* [INFORMATION SUPPLIED]

━━━

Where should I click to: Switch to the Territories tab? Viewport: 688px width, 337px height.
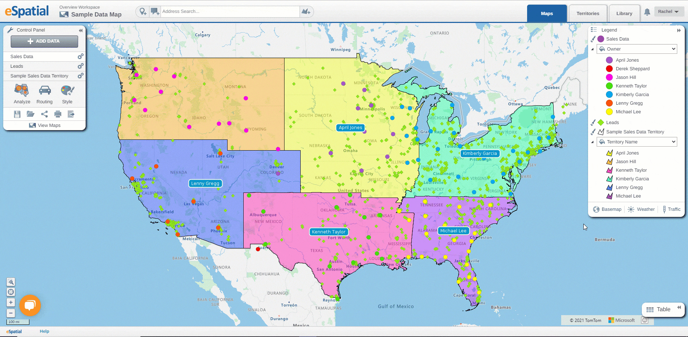pos(588,14)
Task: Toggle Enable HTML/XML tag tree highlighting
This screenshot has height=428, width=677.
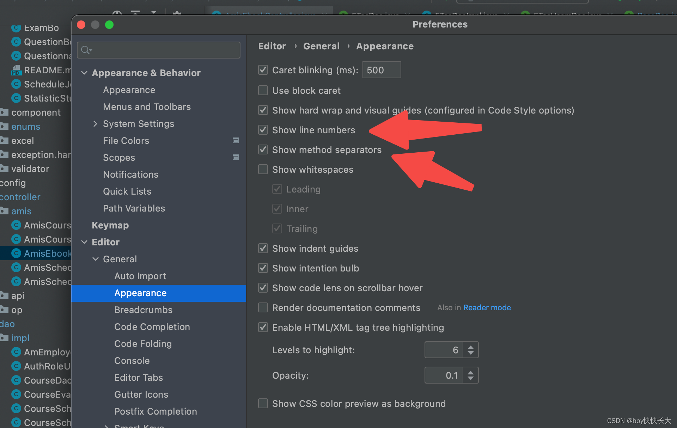Action: click(263, 328)
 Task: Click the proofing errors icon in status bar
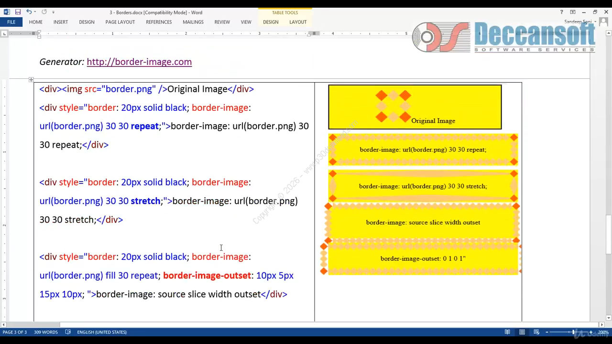coord(68,332)
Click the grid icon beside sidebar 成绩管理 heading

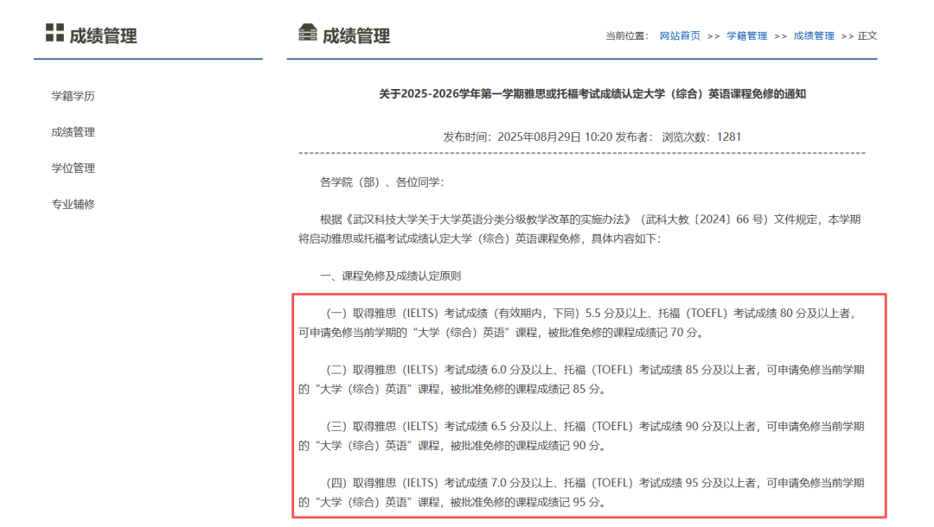coord(54,34)
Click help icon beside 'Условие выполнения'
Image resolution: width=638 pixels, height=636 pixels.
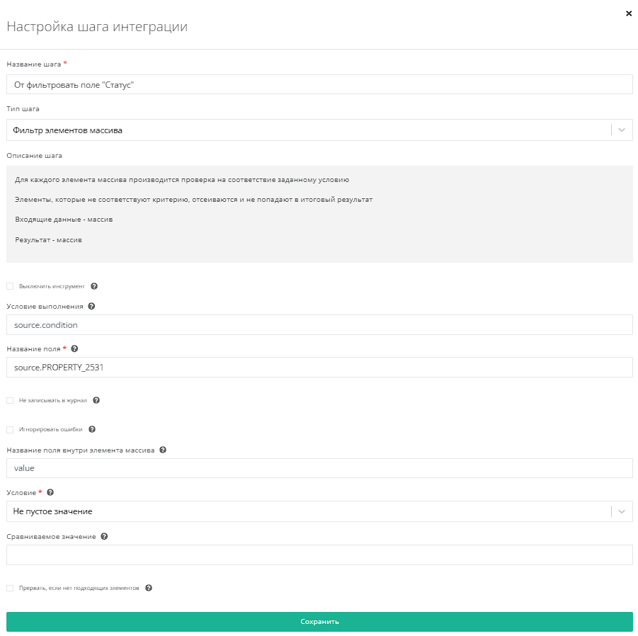[91, 307]
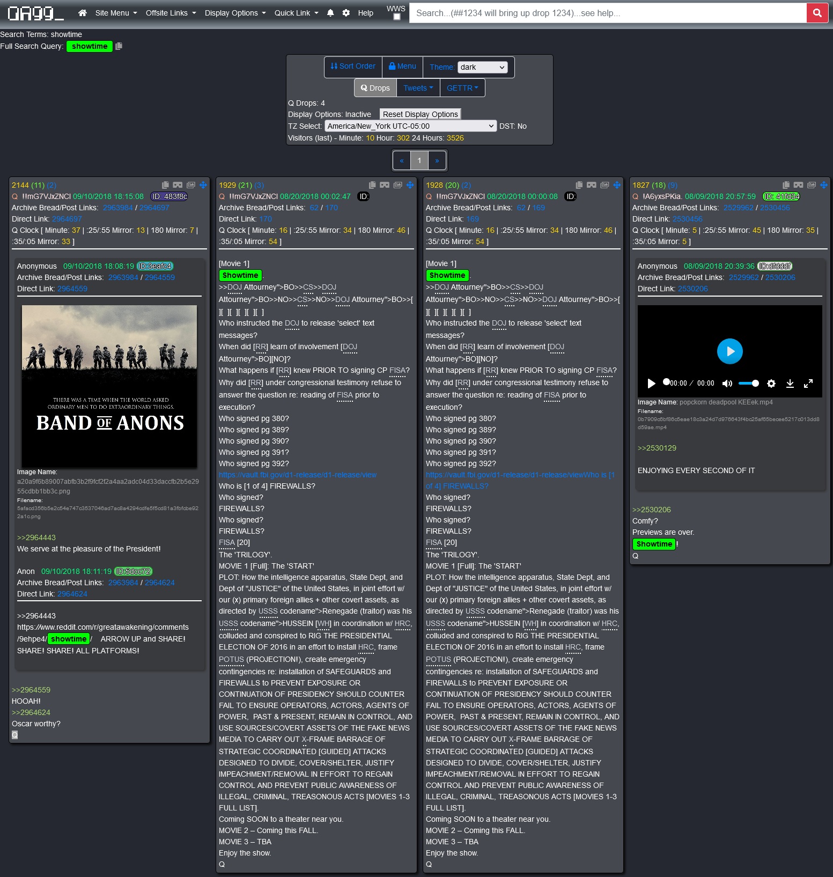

━━━

* [PROBLEM REQUIREMENTS] The entries above are to be retyped exactly, with each picture left out.

* [TASK OUTPUT]
Where should I click to: Switch to the Territories tab? Viewport: 688px width, 337px height.
pos(588,14)
Task: Toggle Enable HTML/XML tag tree highlighting
This screenshot has height=428, width=677.
Action: click(263, 328)
 Task: Click the proofing errors icon in status bar
coord(68,332)
Click the grid icon beside sidebar 成绩管理 heading

coord(54,34)
Click help icon beside 'Условие выполнения'
Image resolution: width=638 pixels, height=636 pixels.
[91, 307]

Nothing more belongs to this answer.